* start Data section *

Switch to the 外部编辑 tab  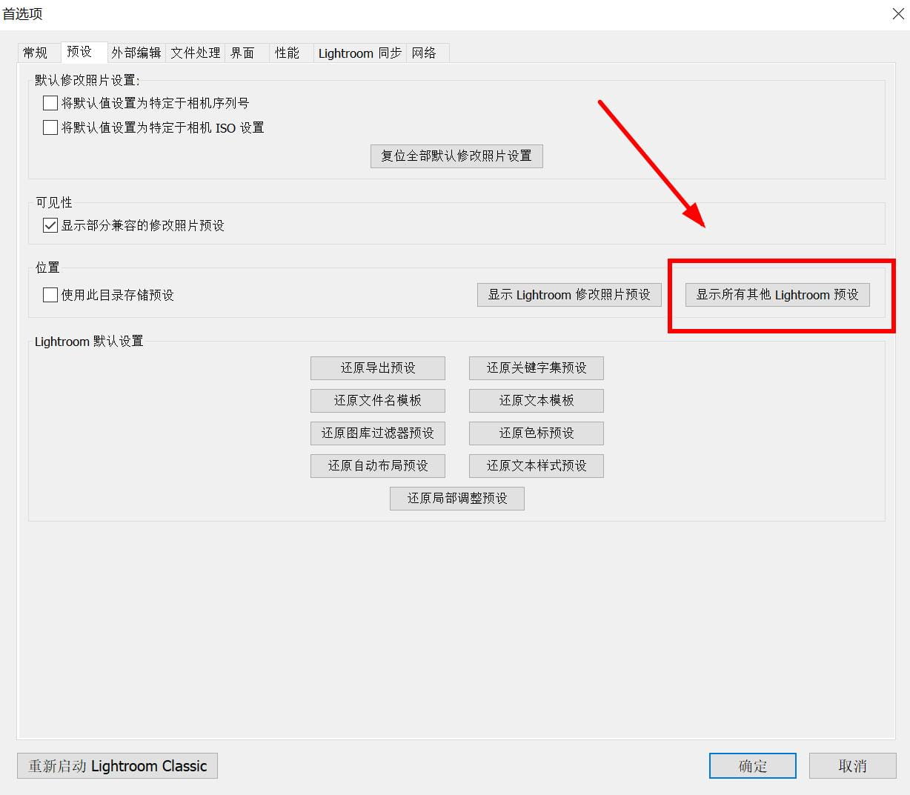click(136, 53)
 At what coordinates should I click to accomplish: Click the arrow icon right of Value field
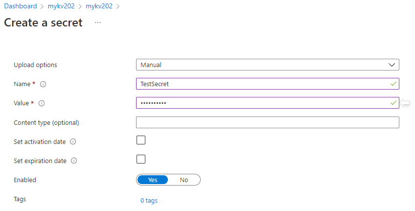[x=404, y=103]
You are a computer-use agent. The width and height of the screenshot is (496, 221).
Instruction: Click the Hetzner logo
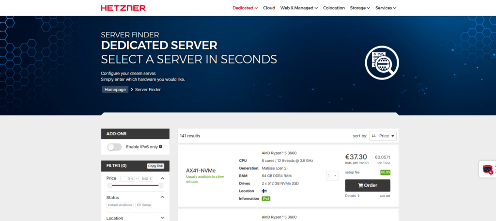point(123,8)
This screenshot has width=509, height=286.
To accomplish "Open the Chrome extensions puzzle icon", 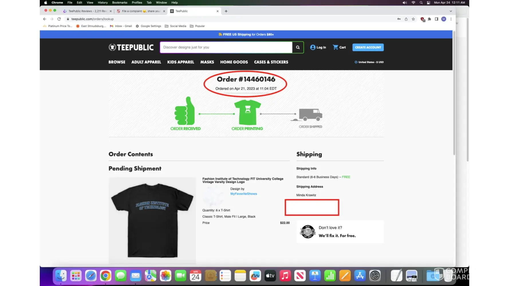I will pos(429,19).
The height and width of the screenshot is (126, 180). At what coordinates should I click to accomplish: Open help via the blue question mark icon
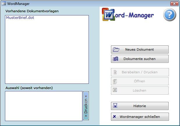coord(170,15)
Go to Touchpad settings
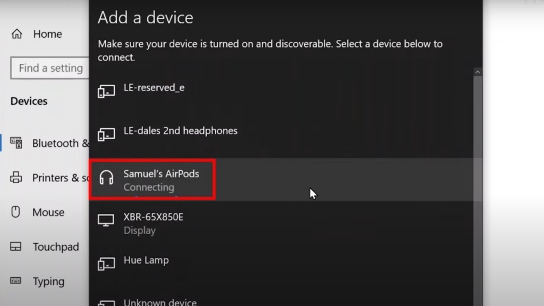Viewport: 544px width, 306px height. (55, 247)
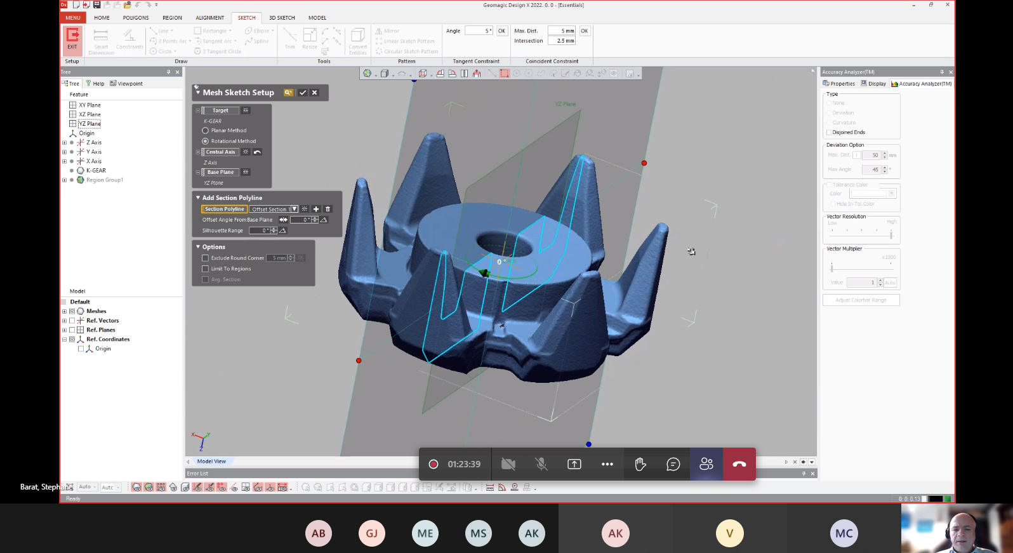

* end Data section *

* What to produce *
Copy the listing word for word, starting at the line that contains "At what coordinates should I click to accomplish: Click" and ending after the line that contains "point(123,8)". Leave the pictures out of your copy.

* Result of this task *
 At what coordinates should I click to accomplish: Click the arrow icon right of Value field
[x=404, y=103]
You are a computer-use agent. The width and height of the screenshot is (496, 221).
Instruction: Click the Hetzner logo
point(123,8)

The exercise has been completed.